No final dos anos 50 do século passado, nos Estados Unidos, um movimento social e cultural, encabeçado pelos escritores Jack Kerouac, Allen Ginsberg e William Bourroghs, o movimento beat, espalhou-se feito uma saudável praga pela Nova Inglaterra, terminando por se tornar o estopim de outro ainda maior, e que ficou conhecido, inclusive aqui no Brasil, como movimento hippie.
Jack Kerouac foi o principal nome da geração beat. Seu romance autobiográfico On the road (que por sinal foi transformado em filme pelo “brazuca” Walter Salles, o mesmo diretor de Diários de Motocicleta, influenciou legiões de artistas e intelectuais ao logo da segunda metade do século XX. Mas é de outro romance de Jack, no caso "Os vagabundos iluminados", que a presente resenha se propõe a tratar.

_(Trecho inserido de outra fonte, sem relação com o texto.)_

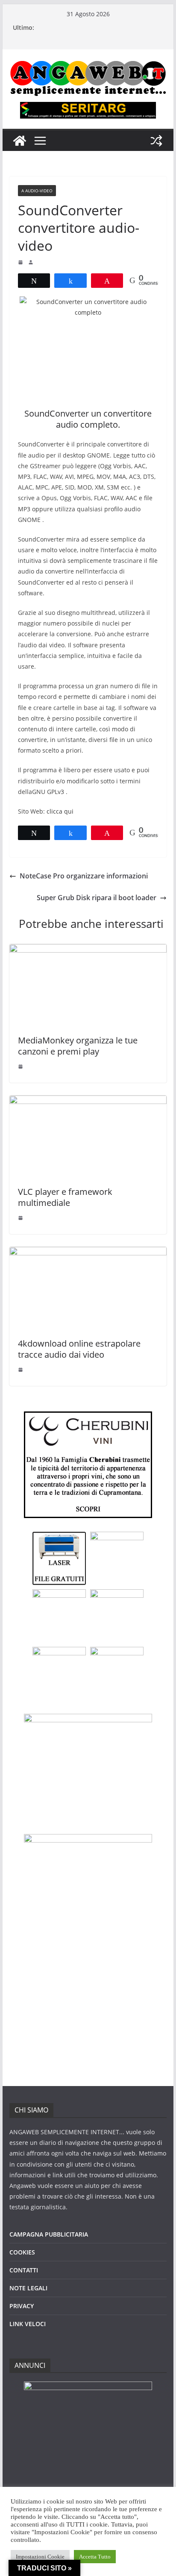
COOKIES (22, 2252)
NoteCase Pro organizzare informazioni (84, 876)
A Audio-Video (37, 191)
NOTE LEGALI (28, 2288)
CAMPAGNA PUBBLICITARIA (48, 2234)
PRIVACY (21, 2306)
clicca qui (60, 811)
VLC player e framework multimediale (65, 1197)
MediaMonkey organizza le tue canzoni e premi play (78, 1045)
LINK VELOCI (27, 2324)
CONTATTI (23, 2270)
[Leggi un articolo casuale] (156, 140)
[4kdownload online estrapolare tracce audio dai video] (88, 1253)
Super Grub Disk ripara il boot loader (96, 897)
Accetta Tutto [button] (95, 2556)
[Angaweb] (19, 140)
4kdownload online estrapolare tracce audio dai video (79, 1349)
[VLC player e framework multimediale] (88, 1101)
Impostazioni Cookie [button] (40, 2556)
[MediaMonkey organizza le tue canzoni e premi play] (88, 950)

Destoando um pouco de toda a produção literária beatnik, sempre melancólica e realista ao extremo, Os vagabundos iluminados é uma obra direcionada ao melhor do espírito humano. O livro conta a história de Ray Smith e seu amigo Japhy Rider, andarilhos errantes e zen-budistas que, entre escaladas de montanhas, trilhas litorâneas e saraus de poesia, buscam o autoconhecimento através de experimentos místicos e reflexões filosóficas. Depois de ler esse livro, até a mais depressiva e derrotista das criaturas passa a devotar uma gana e uma gratidão pela vida bonitas de se ver. Para quem ainda não conhece a literatura dos beatniks, ou nunca ouviu falar, nunca é tarde...
Trecho: “Lá embaixo, no lago, reflexos rosados de vapor celestial apareceram, e eu disse: ‘Deus, eu te amo’. E olhei para o céu e falei sério mesmo: ‘Eu me apaixonei por você, Deus. Tome conta de todos nós, de um jeito ou de outro’”.